Understanding systematic and random sources of error in data collection.

Random Error

Unpredictable, unsystematic variation in measurements. Averages out over many trials. Not a flaw — every measurement has some random component.

A scale gives slightly different readings each time you weigh the same 100 g object due to vibrations.

Systematic Error (Bias)

Consistent, repeatable error in the same direction. Does not average out. Indicates a flaw in the study design, instrument, or data collection process.

A miscalibrated scale that always reads 5% too high.

Types of Bias

Measurement Bias

Systematic error in how data is measured — the instrument or procedure introduces consistent errors in one direction.

A laser rangefinder miscalibrated by ×1.2 → all reported distances are 20% too large.

Observer Bias

The researcher's expectations or prior beliefs influence how they collect, record, or interpret data. Also called experimenter bias or confirmation bias.

A police officer who expects a high-crime neighborhood interprets ambiguous behavior as suspicious.

Selection Bias

The sample is not representative of the target population because some groups are systematically over- or under-represented in the selection process.

A pollster calls only landlines during daytime → misses mobile-only users and working people → biased sample.

Non-Response Bias

Participants who do not respond differ systematically from those who do, making the final sample non-representative even if selection was random.

University survey with only 30% response rate — students with strong opinions (positive or negative) are more likely to respond.

Self-Reporting Bias

Participants inaccurately report their own behaviors or attitudes due to memory errors, misunderstanding, or discomfort with truthful answers.

Participants in a weight-loss study self-report monthly weight loss — imperfect memory leads to inaccuracies.

Social Desirability Bias

Participants respond in ways they believe are socially acceptable or will reflect well on them, rather than truthfully.

People over-report exercise frequency and charitable donations; under-report alcohol use and unhealthy eating.

Multiple biases can co-occur. Self-reporting bias and social desirability bias often appear together. Selection bias and non-response bias can affect the same study simultaneously.

Quick Reference

Bias Type	Who is biased?	Key Signal
Measurement	The instrument	Consistent systematic offset in all readings
Observer	The researcher	Prior expectations alter observations
Selection	The sampling process	Some population groups excluded
Non-response	The respondents	Low response rate; non-responders differ
Self-reporting	The participant	Inaccurate recall or reporting
Social desirability	The participant	Reporting what sounds good, not true

Sampling Distributions & CLT

Why sample means behave predictably — even when individual data doesn't.

Sampling Distribution

The distribution of a statistic (e.g., sample mean x̄) across many repeated samples from the same population. You draw n samples, compute x̄; repeat m times → the collection of m sample means follows the sampling distribution of the mean.
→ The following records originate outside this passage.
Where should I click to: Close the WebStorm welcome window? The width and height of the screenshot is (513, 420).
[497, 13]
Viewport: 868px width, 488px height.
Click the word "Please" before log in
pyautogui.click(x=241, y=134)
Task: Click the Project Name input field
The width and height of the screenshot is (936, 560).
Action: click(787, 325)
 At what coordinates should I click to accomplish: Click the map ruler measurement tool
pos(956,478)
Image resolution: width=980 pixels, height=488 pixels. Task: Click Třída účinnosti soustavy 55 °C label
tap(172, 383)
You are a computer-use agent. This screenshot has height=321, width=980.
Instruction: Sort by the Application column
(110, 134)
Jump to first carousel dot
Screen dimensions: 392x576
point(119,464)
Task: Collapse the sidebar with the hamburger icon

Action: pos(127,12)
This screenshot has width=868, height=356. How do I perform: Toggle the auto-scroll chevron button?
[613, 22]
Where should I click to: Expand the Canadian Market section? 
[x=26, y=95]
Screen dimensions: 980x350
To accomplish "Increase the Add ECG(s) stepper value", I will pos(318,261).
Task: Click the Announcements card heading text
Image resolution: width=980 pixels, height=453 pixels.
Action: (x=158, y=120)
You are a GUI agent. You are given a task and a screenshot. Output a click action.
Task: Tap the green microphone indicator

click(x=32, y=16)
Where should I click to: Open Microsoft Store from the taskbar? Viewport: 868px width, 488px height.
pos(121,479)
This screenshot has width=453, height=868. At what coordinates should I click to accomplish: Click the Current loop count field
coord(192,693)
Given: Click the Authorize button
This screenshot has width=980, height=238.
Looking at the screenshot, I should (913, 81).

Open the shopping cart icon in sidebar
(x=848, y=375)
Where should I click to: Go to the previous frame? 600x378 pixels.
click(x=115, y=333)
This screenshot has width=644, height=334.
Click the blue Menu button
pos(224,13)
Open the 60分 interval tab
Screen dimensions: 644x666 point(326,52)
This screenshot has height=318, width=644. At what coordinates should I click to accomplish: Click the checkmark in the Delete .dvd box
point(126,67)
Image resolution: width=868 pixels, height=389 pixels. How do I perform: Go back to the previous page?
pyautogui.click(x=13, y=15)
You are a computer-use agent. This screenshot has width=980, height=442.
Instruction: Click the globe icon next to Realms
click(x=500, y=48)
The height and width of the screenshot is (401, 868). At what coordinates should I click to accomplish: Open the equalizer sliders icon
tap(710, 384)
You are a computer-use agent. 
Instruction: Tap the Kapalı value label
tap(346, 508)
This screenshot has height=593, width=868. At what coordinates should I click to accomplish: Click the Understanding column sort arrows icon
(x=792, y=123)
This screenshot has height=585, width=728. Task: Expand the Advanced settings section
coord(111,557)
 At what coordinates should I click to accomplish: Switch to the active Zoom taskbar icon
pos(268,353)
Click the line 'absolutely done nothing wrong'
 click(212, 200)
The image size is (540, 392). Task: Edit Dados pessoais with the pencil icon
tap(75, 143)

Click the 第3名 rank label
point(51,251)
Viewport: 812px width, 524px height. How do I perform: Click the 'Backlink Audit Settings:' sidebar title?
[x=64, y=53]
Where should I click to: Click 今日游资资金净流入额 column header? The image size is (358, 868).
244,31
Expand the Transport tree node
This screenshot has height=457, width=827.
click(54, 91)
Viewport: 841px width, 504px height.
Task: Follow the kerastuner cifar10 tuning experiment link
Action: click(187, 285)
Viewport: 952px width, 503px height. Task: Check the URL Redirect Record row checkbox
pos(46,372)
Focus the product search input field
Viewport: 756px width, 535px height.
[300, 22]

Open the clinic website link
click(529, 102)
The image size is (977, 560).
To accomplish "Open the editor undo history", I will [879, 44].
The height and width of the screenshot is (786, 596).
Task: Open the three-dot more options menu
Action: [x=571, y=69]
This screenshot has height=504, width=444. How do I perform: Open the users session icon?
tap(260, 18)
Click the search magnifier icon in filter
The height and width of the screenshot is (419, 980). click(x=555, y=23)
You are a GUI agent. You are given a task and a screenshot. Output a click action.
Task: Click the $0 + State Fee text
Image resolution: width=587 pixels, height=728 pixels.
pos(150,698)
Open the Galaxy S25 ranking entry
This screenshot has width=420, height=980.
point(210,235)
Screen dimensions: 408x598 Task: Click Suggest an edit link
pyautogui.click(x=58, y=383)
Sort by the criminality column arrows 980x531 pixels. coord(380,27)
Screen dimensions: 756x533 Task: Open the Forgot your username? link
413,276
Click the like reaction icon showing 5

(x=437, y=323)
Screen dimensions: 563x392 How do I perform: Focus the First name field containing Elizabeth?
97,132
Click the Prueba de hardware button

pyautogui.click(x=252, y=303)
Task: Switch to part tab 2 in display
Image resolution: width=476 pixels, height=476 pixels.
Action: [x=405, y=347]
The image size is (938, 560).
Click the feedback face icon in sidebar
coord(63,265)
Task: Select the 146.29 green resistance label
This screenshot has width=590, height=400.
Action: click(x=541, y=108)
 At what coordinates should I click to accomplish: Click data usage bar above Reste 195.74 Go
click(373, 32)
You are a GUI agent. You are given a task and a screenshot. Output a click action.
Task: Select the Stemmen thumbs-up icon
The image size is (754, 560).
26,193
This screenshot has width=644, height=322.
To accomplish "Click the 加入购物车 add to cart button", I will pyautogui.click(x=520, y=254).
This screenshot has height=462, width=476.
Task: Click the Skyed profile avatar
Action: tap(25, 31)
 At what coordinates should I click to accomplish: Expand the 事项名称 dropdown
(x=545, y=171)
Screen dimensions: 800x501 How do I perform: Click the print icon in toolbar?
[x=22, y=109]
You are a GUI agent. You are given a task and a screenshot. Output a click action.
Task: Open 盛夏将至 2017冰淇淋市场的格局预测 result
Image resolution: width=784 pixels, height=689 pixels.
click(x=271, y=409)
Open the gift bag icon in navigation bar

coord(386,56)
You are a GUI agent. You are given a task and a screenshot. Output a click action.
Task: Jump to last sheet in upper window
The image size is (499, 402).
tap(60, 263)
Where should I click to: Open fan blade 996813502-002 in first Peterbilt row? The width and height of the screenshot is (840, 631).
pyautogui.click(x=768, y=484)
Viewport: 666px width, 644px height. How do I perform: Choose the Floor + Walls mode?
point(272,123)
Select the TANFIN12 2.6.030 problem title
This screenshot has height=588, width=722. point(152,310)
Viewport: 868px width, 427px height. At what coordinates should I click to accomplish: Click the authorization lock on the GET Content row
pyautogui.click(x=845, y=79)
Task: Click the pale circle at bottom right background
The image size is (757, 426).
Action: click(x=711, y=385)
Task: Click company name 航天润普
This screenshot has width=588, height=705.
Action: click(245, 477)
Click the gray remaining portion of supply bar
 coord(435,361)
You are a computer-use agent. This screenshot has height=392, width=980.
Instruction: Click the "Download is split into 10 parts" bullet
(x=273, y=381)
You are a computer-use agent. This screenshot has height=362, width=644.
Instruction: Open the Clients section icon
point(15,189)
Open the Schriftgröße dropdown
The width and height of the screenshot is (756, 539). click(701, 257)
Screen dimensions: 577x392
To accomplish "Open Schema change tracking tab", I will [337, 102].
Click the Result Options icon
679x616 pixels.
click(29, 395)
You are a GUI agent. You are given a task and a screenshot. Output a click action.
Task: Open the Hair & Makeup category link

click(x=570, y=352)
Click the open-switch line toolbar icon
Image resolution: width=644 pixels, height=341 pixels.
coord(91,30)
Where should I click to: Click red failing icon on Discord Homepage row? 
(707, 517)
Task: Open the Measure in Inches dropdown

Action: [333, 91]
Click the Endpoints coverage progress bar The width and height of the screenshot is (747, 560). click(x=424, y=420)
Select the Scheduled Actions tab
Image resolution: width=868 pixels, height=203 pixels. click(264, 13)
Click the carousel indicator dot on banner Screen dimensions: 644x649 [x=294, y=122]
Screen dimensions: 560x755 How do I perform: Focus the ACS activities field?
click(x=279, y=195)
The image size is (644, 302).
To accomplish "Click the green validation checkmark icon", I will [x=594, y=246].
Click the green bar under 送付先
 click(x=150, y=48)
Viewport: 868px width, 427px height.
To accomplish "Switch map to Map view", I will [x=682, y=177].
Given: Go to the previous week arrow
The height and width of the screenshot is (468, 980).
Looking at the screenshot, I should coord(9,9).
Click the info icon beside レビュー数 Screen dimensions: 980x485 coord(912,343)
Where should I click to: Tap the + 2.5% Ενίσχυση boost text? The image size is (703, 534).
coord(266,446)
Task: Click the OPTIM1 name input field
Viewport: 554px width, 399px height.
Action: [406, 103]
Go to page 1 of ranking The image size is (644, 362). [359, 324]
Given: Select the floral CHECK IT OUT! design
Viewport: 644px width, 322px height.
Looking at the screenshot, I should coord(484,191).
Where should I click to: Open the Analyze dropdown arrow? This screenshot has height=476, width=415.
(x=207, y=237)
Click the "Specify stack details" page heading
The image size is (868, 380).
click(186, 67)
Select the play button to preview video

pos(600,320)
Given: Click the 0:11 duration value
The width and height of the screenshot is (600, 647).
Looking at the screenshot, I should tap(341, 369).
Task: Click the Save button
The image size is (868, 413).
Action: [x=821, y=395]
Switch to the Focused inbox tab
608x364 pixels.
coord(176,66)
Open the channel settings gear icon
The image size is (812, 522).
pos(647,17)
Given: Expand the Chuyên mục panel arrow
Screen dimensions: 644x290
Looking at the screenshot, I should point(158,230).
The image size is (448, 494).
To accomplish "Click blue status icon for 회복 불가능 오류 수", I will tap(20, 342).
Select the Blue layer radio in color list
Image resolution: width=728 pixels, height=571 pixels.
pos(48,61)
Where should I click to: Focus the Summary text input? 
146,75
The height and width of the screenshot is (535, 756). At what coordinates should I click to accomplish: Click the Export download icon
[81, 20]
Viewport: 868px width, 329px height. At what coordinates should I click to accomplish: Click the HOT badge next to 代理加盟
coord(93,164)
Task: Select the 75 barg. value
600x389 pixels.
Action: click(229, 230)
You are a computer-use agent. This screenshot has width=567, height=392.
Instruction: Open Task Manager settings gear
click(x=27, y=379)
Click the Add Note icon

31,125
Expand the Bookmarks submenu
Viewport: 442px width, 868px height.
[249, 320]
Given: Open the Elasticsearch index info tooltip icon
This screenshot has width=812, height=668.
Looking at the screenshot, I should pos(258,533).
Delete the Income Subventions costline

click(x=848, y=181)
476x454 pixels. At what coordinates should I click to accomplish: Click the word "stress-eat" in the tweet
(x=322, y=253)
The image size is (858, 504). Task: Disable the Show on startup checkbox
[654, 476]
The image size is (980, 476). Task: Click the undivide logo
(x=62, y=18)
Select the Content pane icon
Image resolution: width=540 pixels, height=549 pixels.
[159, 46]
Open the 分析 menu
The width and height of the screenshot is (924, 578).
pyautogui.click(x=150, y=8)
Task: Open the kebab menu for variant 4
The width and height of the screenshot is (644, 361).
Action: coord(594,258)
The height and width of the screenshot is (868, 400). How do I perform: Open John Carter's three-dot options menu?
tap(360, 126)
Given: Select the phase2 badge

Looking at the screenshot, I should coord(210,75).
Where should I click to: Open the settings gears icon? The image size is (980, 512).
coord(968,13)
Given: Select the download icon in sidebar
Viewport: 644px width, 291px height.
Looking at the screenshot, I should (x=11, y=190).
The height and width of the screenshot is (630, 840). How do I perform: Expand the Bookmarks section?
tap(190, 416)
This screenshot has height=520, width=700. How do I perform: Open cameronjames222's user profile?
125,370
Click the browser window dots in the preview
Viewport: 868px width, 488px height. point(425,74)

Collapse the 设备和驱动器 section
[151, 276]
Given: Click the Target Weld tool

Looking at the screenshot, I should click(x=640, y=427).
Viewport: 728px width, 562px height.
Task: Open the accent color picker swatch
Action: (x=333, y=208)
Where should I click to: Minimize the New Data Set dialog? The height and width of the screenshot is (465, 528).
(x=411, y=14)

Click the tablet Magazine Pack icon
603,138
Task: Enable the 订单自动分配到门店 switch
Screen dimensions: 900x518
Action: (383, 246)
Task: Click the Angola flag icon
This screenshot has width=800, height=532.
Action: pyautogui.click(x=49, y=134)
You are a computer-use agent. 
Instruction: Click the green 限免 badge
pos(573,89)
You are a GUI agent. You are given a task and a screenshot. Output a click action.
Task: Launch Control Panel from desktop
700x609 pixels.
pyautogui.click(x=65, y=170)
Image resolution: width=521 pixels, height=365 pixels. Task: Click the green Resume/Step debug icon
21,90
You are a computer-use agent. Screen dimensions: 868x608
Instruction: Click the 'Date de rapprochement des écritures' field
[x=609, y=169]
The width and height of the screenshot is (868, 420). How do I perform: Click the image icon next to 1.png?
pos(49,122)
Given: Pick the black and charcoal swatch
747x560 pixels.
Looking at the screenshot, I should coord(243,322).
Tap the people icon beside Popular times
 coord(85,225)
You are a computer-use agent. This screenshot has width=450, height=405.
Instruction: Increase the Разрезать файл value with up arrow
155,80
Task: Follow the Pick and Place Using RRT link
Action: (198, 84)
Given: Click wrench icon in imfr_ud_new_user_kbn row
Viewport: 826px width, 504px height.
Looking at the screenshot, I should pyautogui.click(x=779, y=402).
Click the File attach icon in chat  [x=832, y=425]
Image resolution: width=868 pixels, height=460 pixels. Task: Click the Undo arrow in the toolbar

Central Limit Theorem (CLT)

Central Limit Theorem

For i.i.d. samples from any distribution with finite mean μ and variance σ², the distribution of the sample mean x̄ approaches Normal as n → ∞, regardless of the underlying distribution's shape.

\[\bar{X} \xrightarrow{d} N\!\!\left(\mu,\; \frac{\sigma^2}{n}\right) \quad \text{as } n \to \infty\]

Key CLT facts:
• Works for ANY underlying distribution (log-normal, exponential, uniform, …) as long as it has finite variance.
• As n (samples per mean) increases → distribution of x̄ gets narrower and more bell-shaped.
• The mean of the sampling distribution = population mean μ (unbiased).
• More trials m (more sample means computed) → smoother histogram. More samples per mean n → narrower bell.

CLT applies to sample MEANS, not individual samples. Individual samples always follow the underlying distribution. Only the distribution of x̄ becomes approximately Normal.

Standard Error of the Mean

\[\text{SE} = \frac{\sigma}{\sqrt{n}}\]

The standard deviation of the sampling distribution of x̄. Measures how much sample means vary across repeated experiments. As n grows, SE shrinks → your estimate of μ becomes more precise.

Standard Deviation vs Standard Error

	Standard Deviation (σ)	Standard Error (SE)
Measures	Spread of individual data points	Spread of sample means across experiments
Formula	\(\sqrt{\frac{\sum(x_i-\bar{x})^2}{n-1}}\)	\(\sigma/\sqrt{n}\)
As n → ∞	Stays the same (individual variation is real)	→ 0 (means converge to μ)
Use when	Describing how variable individuals are	Describing precision of the mean estimate

Spark & PySpark

Distributed computing for datasets too large for a single machine.

Core Concepts

SparkSession

The entry point to all Spark functionality. Wraps a SparkContext (which coordinates with the cluster). In PySpark: spark = SparkSession.builder.getOrCreate(). Use it to read data, execute SQL, and create DataFrames.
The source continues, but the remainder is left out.